Q: I have Palpitations and have Repeatedly Gone to the ER, but I do not arrive with Afib. How do I Know the Difference?

That’s probably one of the greatest sources of frustration for our patients, that episodes are often transient. They know that something’s wrong and they go to their provider or the ER and at that time they’re in a normal rhythm; it’s already passed. We unfortunately can’t figure out what has already passed, but we do have lots of tools to see what’s going on if we look at their heart rhythm over an extended period of time. So there’s rhythm monitors that we have patients wear, they look like patches and they can watch someone’s heart 24 seven for weeks on end. And then we get a report of everything that patient’s heart did for weeks on end, and if the patient was able to say at this time on this date I was feeling my palpitations and we look back and we see they’re in a perfectly normal rhythm, we know that his symptoms may not be from their heart.

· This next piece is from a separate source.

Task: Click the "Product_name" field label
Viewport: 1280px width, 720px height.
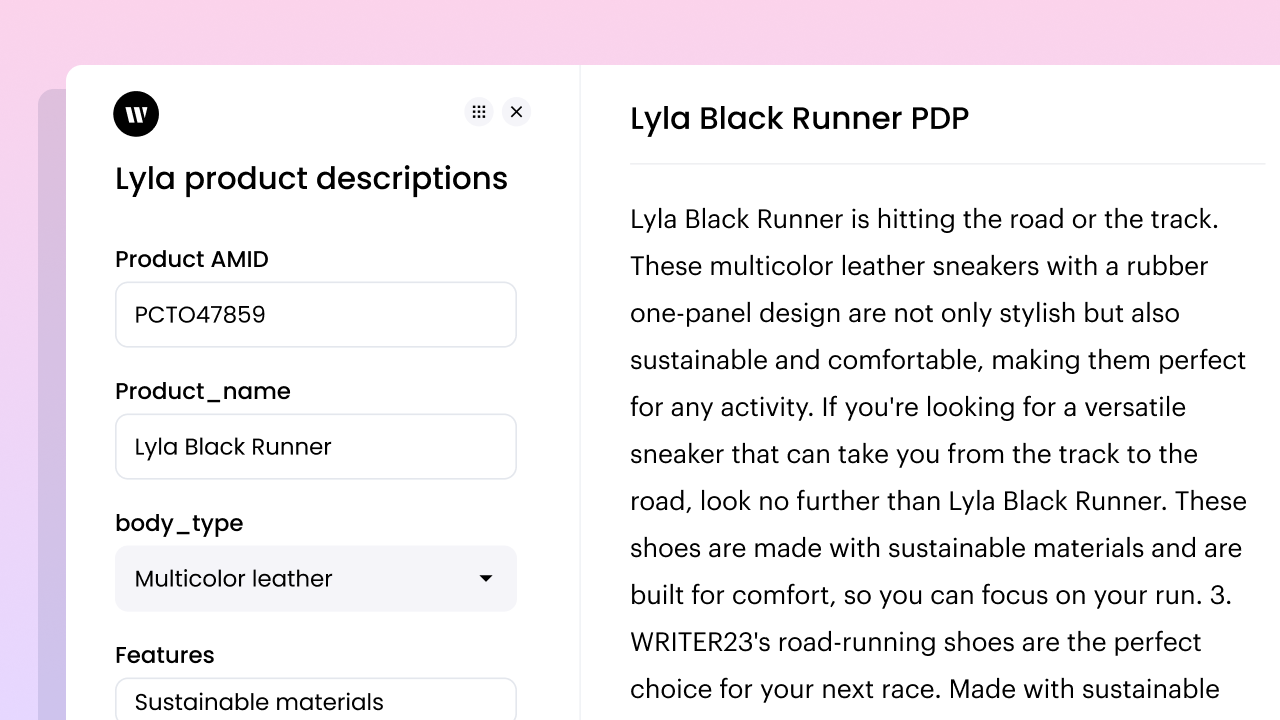Action: 203,391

The other side of that is, we may find that that patient had two minutes of very symptomatic atrial fibrillation. And two minutes of your heart going 200 beats per minute can be awful, and it’s hard to get someone to believe you if they don’t have a picture of it. So, that’s a great way to do it.

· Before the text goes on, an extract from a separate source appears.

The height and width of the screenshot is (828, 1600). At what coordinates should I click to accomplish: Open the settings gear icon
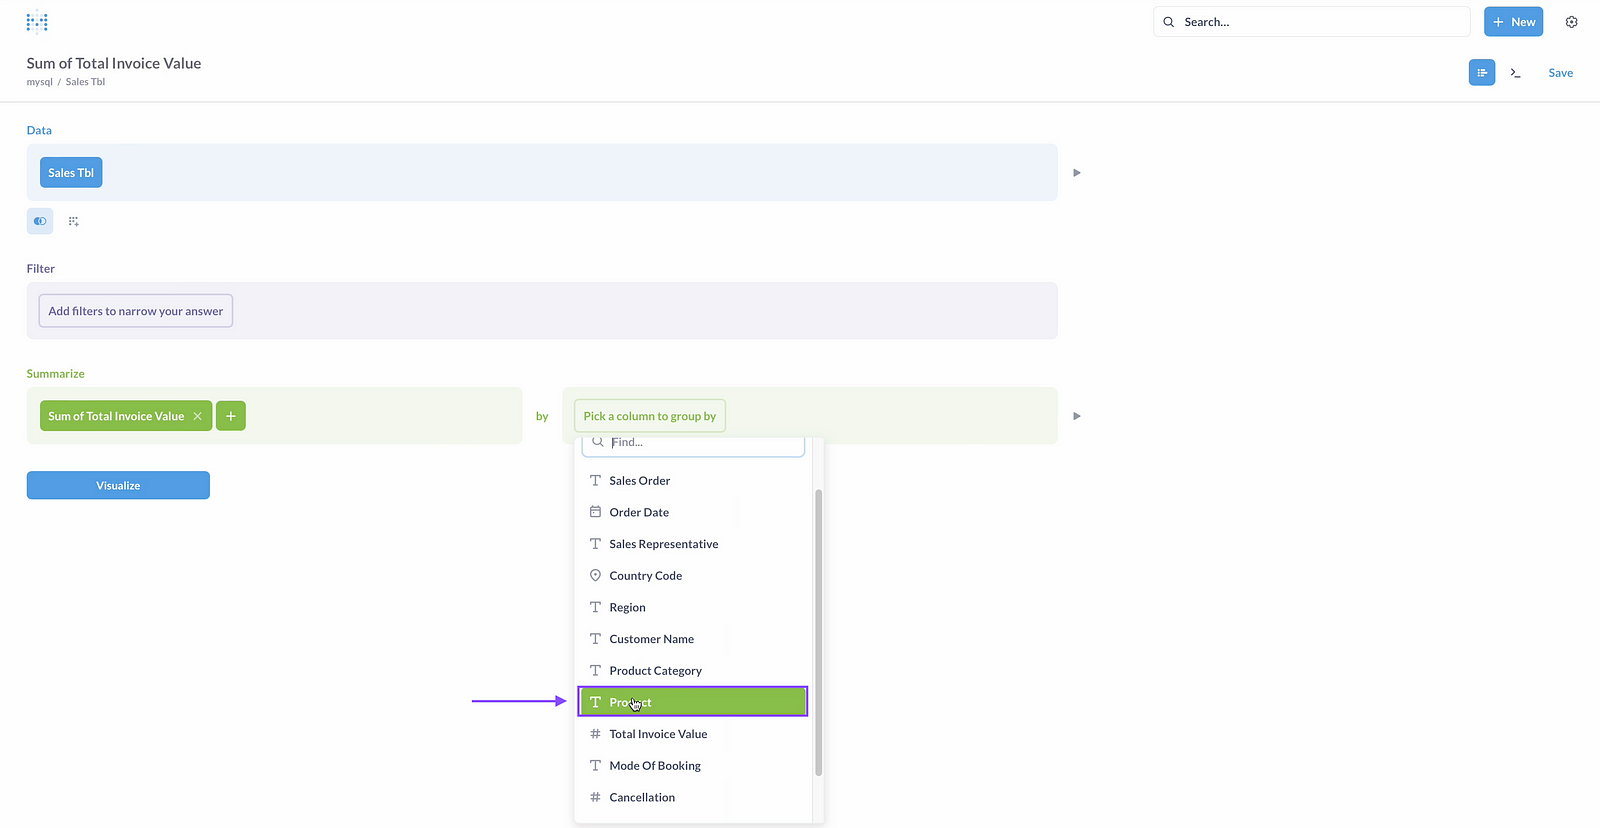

And, even further we have what are called implantable loop recorders or patient activated event monitors that implant under the skin, and they’re more less injectable devices that are very small that can watch the heart 24 seven for currently up to three years, and soon will have one that’ll last up to five years. It takes two to three minutes to put one of those in, and it talks to a system remotely and is actually able to tell us what happens to that patient’s heart every day all day for up to five years. So there’s lots of ways to make it so that we don’t have to keep going to the ER every time we have a palpitation.